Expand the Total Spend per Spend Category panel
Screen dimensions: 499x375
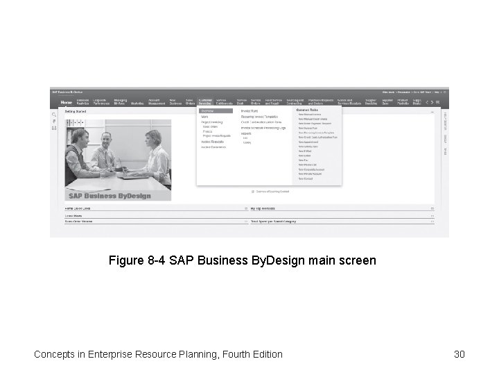(x=432, y=222)
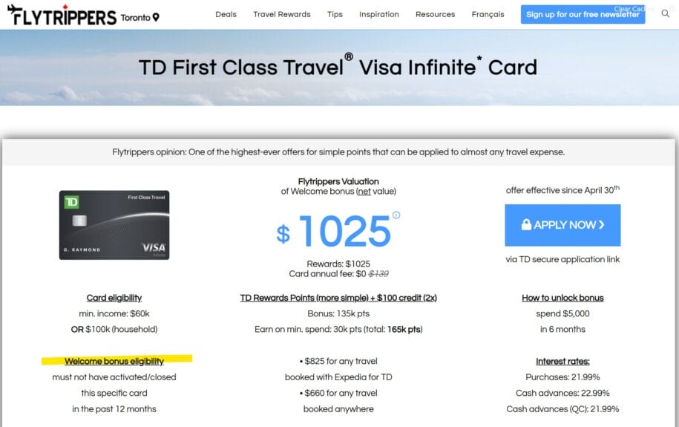The image size is (679, 427).
Task: Click the search magnifier icon
Action: click(x=665, y=14)
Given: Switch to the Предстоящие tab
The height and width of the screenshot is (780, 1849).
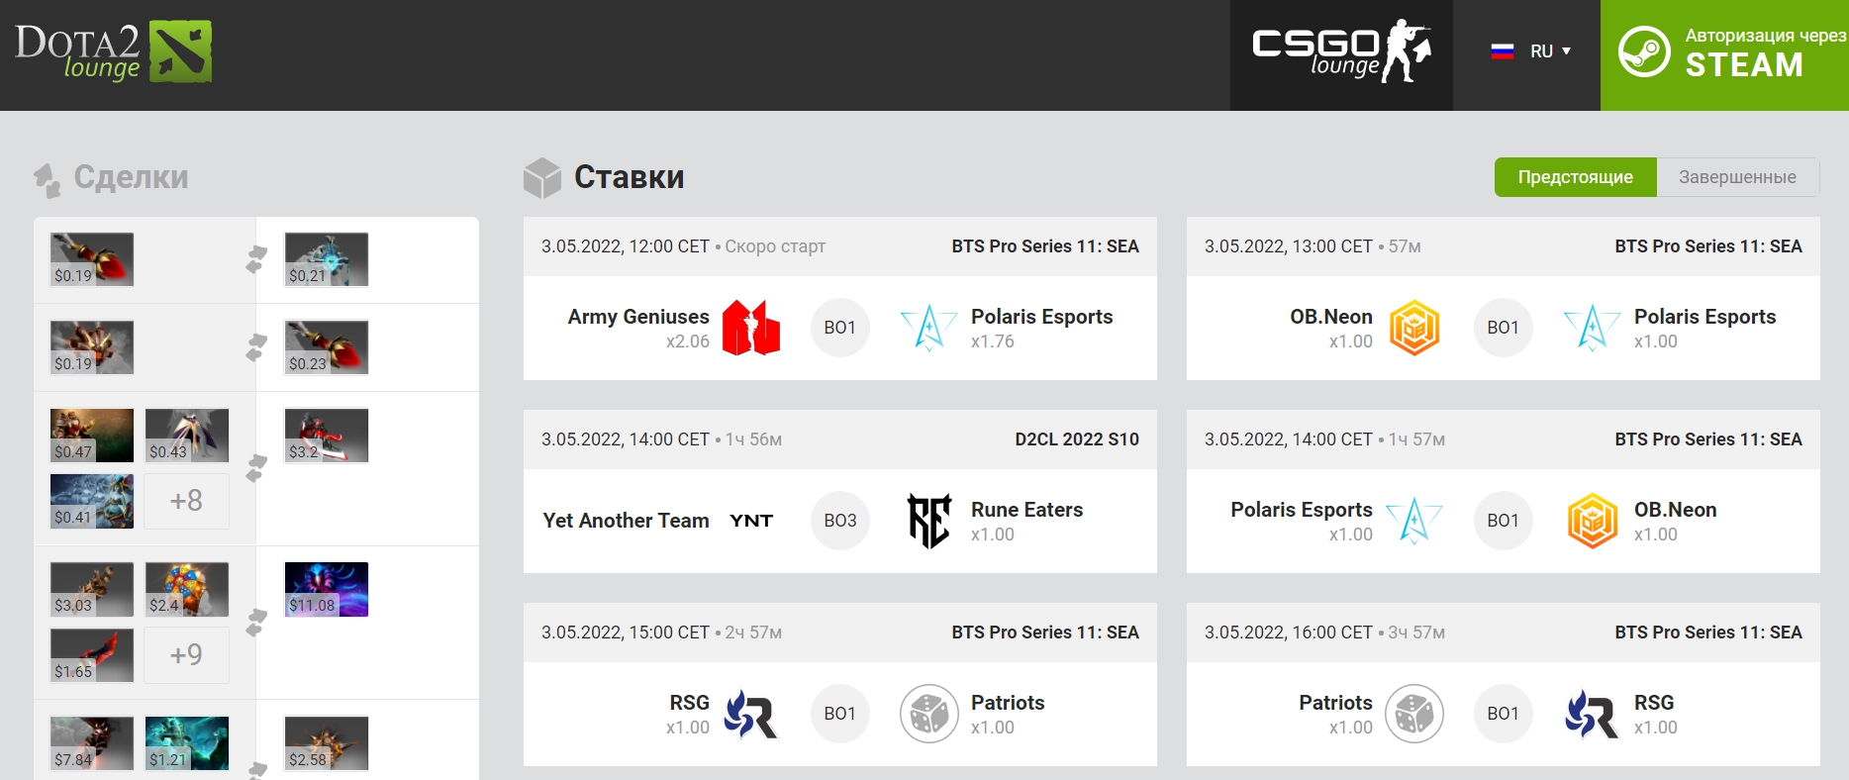Looking at the screenshot, I should pyautogui.click(x=1575, y=177).
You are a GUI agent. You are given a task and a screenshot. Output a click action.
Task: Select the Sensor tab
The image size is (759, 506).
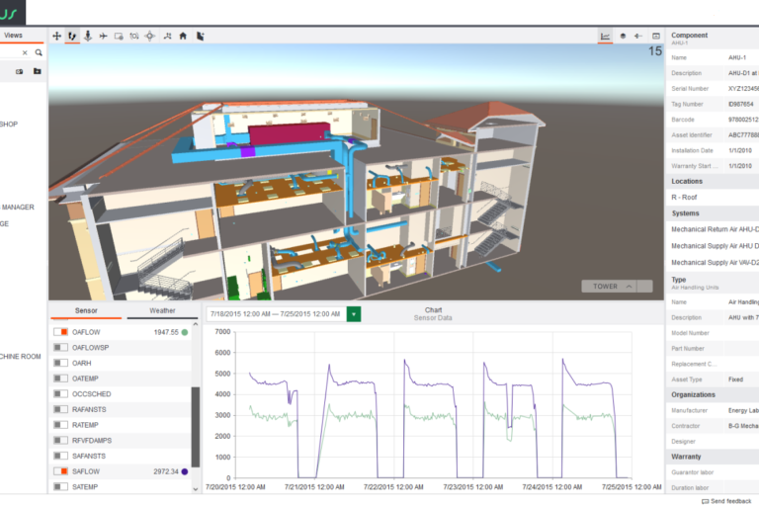pyautogui.click(x=86, y=310)
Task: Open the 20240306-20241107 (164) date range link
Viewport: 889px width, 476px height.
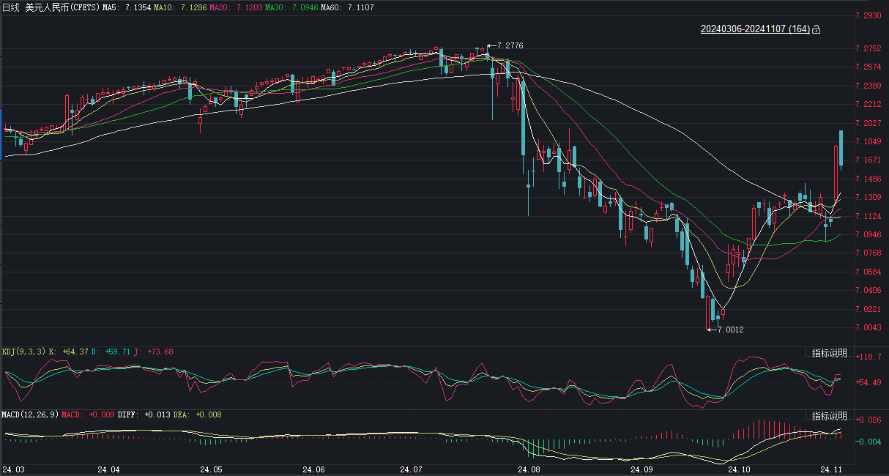Action: pos(755,29)
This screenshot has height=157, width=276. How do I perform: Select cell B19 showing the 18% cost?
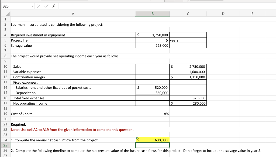[x=152, y=114]
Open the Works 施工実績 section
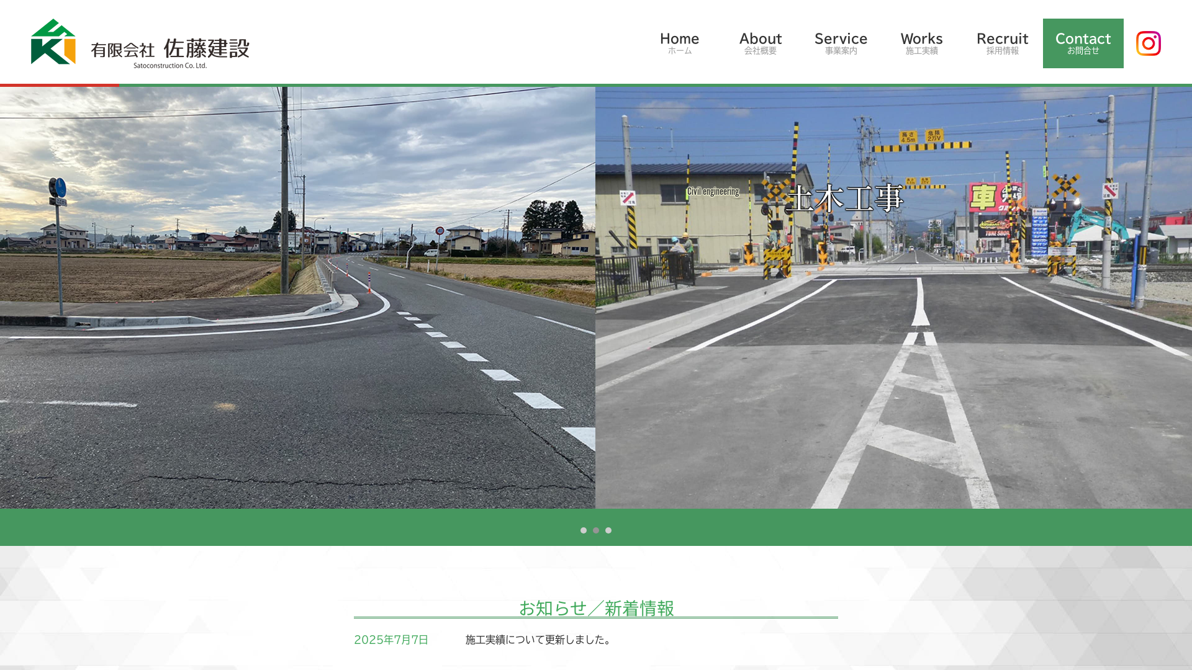Screen dimensions: 1192x670 [921, 43]
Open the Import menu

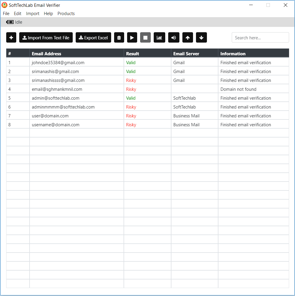[33, 14]
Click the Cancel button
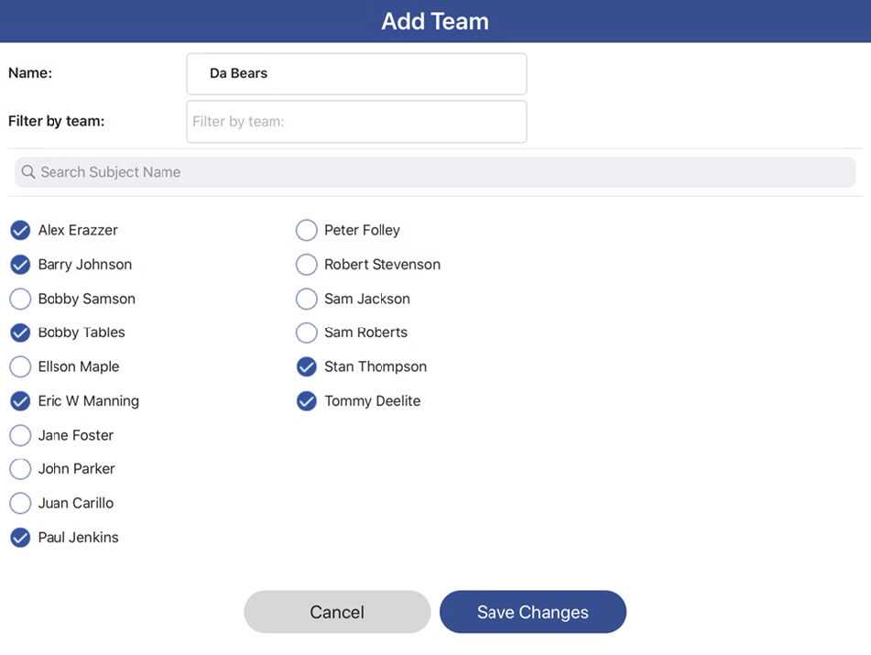The height and width of the screenshot is (655, 871). click(x=336, y=612)

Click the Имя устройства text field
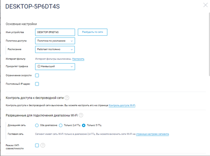(55, 32)
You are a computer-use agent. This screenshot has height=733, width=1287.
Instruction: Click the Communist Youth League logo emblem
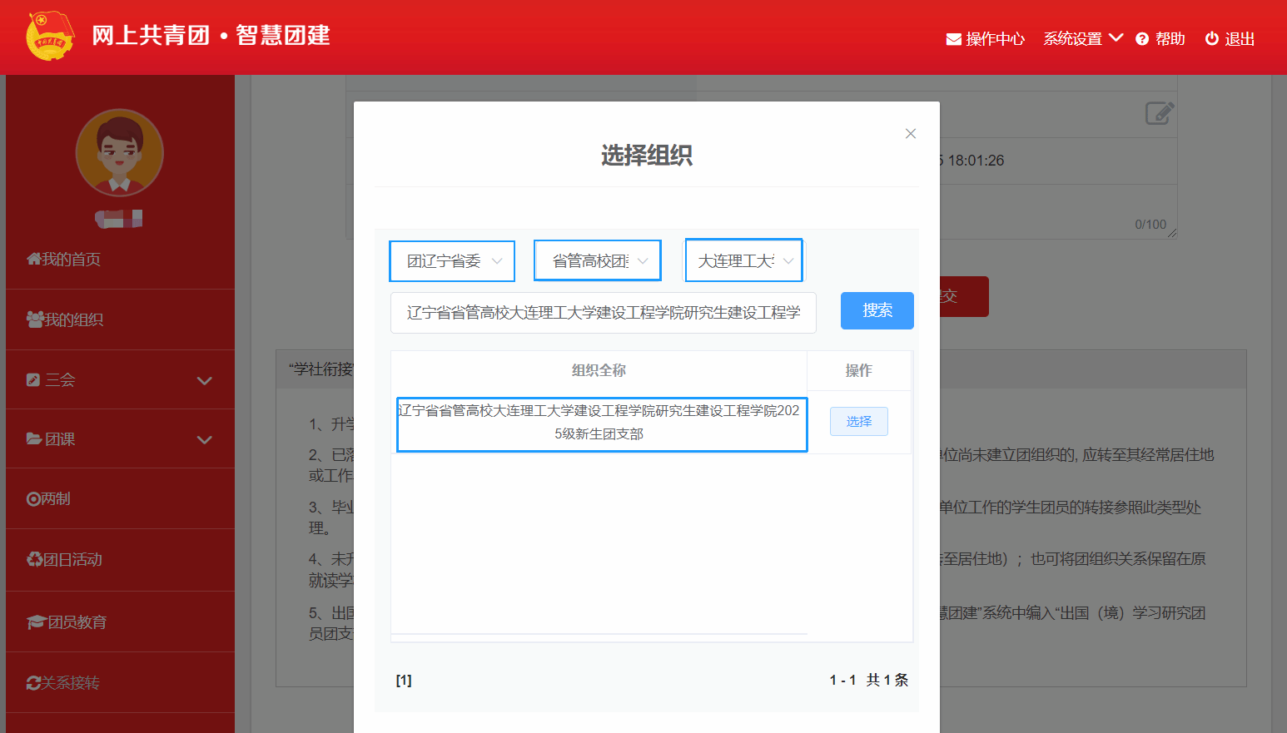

*Exercise aim*
Reproduce every line of the records above verbatim, omitting the pictures.

*Solution*
Expand the Total Spend per Spend Category panel
Screen dimensions: 499x375
(x=432, y=222)
The image size is (679, 427).
Task: Click the search magnifier icon
Action: click(x=665, y=14)
Given: Switch to the Предстоящие tab
The height and width of the screenshot is (780, 1849).
Looking at the screenshot, I should pyautogui.click(x=1575, y=177).
You are a GUI agent. You are given a task and a screenshot. Output a click action.
Task: Select the Sensor tab
The image size is (759, 506).
pyautogui.click(x=86, y=310)
Task: Open the 20240306-20241107 (164) date range link
Viewport: 889px width, 476px height.
Action: pos(755,29)
This screenshot has height=157, width=276. How do I perform: Select cell B19 showing the 18% cost?
[x=152, y=114]
Open the Works 施工実績 section
Screen dimensions: 1192x670 [921, 43]
Open the Import menu

[33, 14]
Click the Cancel button
The height and width of the screenshot is (655, 871). click(x=336, y=612)

Click the Имя устройства text field
(55, 32)
You are a computer-use agent. This screenshot has height=733, width=1287.
Instruction: Click the Communist Youth League logo emblem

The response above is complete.